Automatische Reinigung und Kalibrierung
Eine Reinigung des Online-Analyse-Systems ist dann erforderlich, wenn das zu untersuchende Wasser Beläge bilden kann, beispielsweise in der Trübungsmessung. Die Reinigung kann entweder zeitgesteuert durch das Kontrollmodul erfolgen oder wenn bestimmte Messwertkon­stellationen der angeschlossenen Sensor-Cubes vorliegen. Anhand von Messwertänderungen prüft das System den Erfolg der Reinigung und führt bei Bedarf Wiederholungen aus. Zur Anwendung kommen handelsübliche Reinigungsflüssigkeiten, die in das Messsystem gefördert werden. Der Messwasserdurchfluss wird während der Reinigung durch Ventile unterbrochen. Das System setzt eine entsprechende Meldung über den Bus und am Display ab, damit angebundene Steuerungen/Regelungen entsprechend reagieren können.
Zusätzlich stellt Bürkert eine automatische Kalibriereinheit zur Verfügung. Zum Kalibrieren wird der betreffende Sensor-Cube einfach dem System entnommen und in das Kalibiergerät eingesteckt. Dort wird geprüft, ob die korrekte Kalibrierlösungen zum Sensor-Cube eingelegt sind. Nach dem Starten läuft die vollautomatische Kalibrierung ab. Zum Abschluss wird der Sensor- Cube einfach wieder auf seinen ursprünglichen Steckplatz m Online-Analyse-System gesteckt.

Prozessüberwachung aus einer Hand
Alle Analyse-Cubes des Online-Analyse-Systems sind über die sogenannte Fluidik-Backplane parallel an den Wasserstrom angeschlossen. Die hot-swap-fähigen Module lassen sich während des Betriebs ein- und ausstecken. Wird ein neuer Sensor in einen freien Steckplatz der fluidischen Backplane eingesteckt, meldet sich der Sensor beim System an und stellt allen anderen Modulen im System seine Funktionen zur Verfügung. Dabei hat er selbst seine Kalibrierdaten, die zur Bedienung notwendigen Menüs sowie die Konfiguration und spezifische Funktionen gespeichert. Alle fluidischen Elemente arbeiten unterbrechungsfrei weiter, wenn ein Analyse-Cube gewechselt wird. Sollen mehrere Wässer analysiert oder zusätzliche Messsensoren integriert werden, können mehrere Backplanes kaskadiert und bis zu 30 Analyse-Cubes über ein einziges Touch­display gesteuert werden.
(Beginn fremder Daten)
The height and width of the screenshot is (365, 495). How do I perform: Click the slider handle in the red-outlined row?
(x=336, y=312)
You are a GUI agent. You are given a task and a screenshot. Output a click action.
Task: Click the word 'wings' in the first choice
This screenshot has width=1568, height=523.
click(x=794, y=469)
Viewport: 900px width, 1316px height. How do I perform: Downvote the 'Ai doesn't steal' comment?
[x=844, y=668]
Im Feld wird das System bzw. werden die einzelnen Module über ein großes 7‘‘-Touchdisplay bedient, das im oberen Teil des Gerätes angeordnet ist. Dort sind auch alle elektronischen Module zur Steuerung und Anbindung an die technischen Prozesse enthalten. Die Bedienung des Systems ist auch durch den Anschluss eines PC via USB-Kabel möglich, wodurch zusätzliche Funktionen zur Programmierung und Konfiguration zur Verfügung stehen. Über die vorhandene Ethernet Schnittstelle lässt sich das Display, nach passwortgeschützter Freigabe, vom PC oder Tablet PC aus fernbedienen.
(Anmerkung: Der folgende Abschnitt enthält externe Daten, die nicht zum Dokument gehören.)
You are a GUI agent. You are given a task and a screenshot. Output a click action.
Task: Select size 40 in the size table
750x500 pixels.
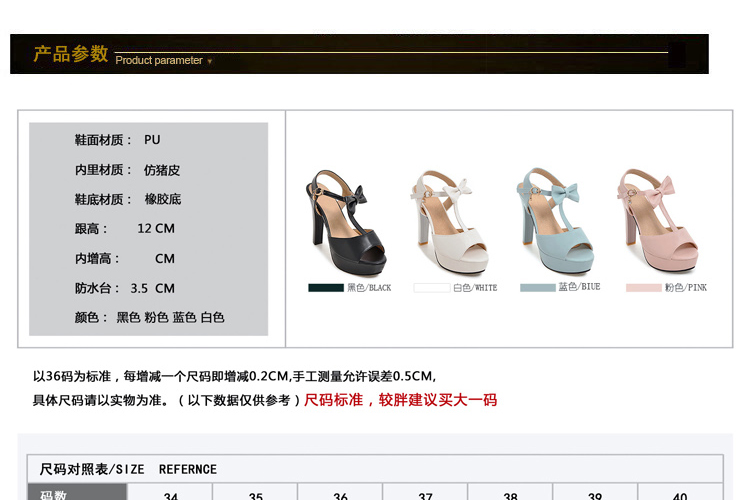point(680,495)
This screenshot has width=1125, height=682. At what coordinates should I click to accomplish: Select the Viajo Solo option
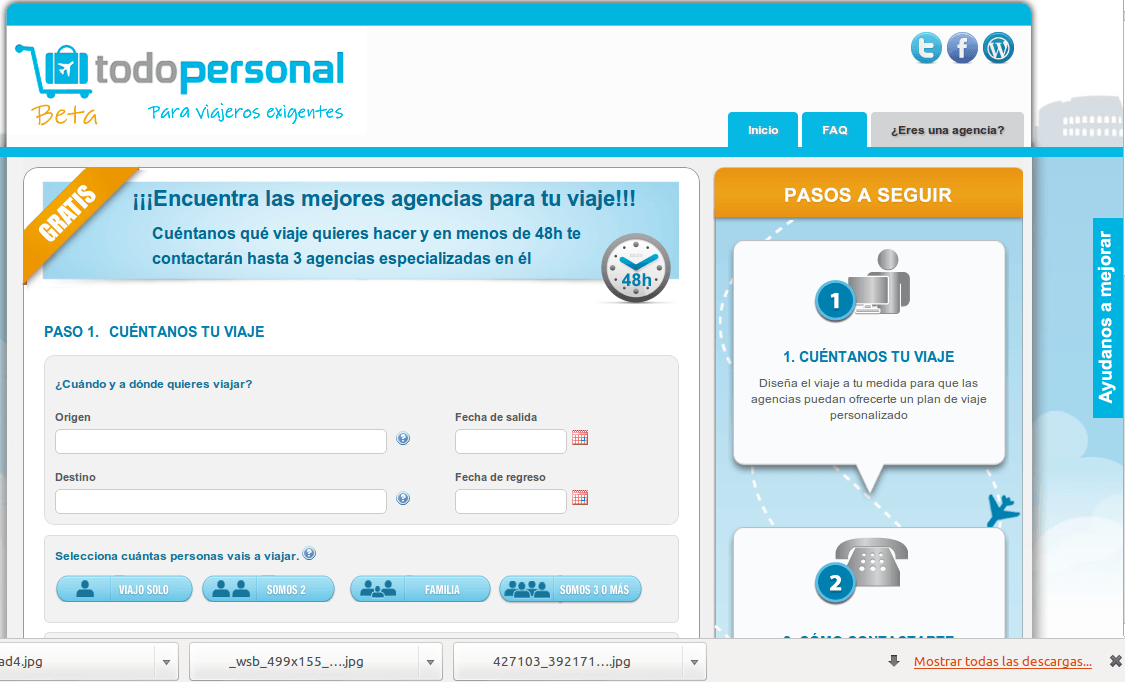[x=122, y=590]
Deutliche Arbeitserleichterung in der ­Praxis
Bisher sind für die Analyse von Roh- und Trinkwässern meist verschiedene Systeme mit separaten Displays, unterschiedlicher Bedienung und eigenen Sensoren installiert. Demgegen­über spart das Online-Analyse-System Typ 8905 nicht nur Platz, sondern auch Zeit und Geld: bei der Installation, im Betrieb, bei der Wartung und in der Kalibrierung. Kleinste Messwassermengen reichen für die lückenlose­ Überwachung und Auswertung der wichtigsten Wasserparameter. Die Arbeit mit dem Bürkert Online-Analyse-System gewährleistet bei höchster Betriebssicherheit die konstante Qualität des in das Leitungsnetz eingespeisten Trinkwassers.
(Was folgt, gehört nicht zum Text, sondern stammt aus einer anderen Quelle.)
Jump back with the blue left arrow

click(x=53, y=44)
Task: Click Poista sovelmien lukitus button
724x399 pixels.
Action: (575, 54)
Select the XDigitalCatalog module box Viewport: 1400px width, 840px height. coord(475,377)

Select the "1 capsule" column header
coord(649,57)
Der modulare Grundaufbau des Systems gewährleistet Wirtschaftlichkeit und flexible Erweiterbarkeit. Die intuitive Bedienung über das 7‘‘-Touchdisplay erleichtert die tägliche Arbeit der Mitarbeiter im Wasserwerk und in der Prozesswasseraufbereitung ebenso, wie die einfache Austauschbarkeit der Analyse-Cubes im laufenden Betrieb und die automatische Reinigung und Kalibrierung des Systems.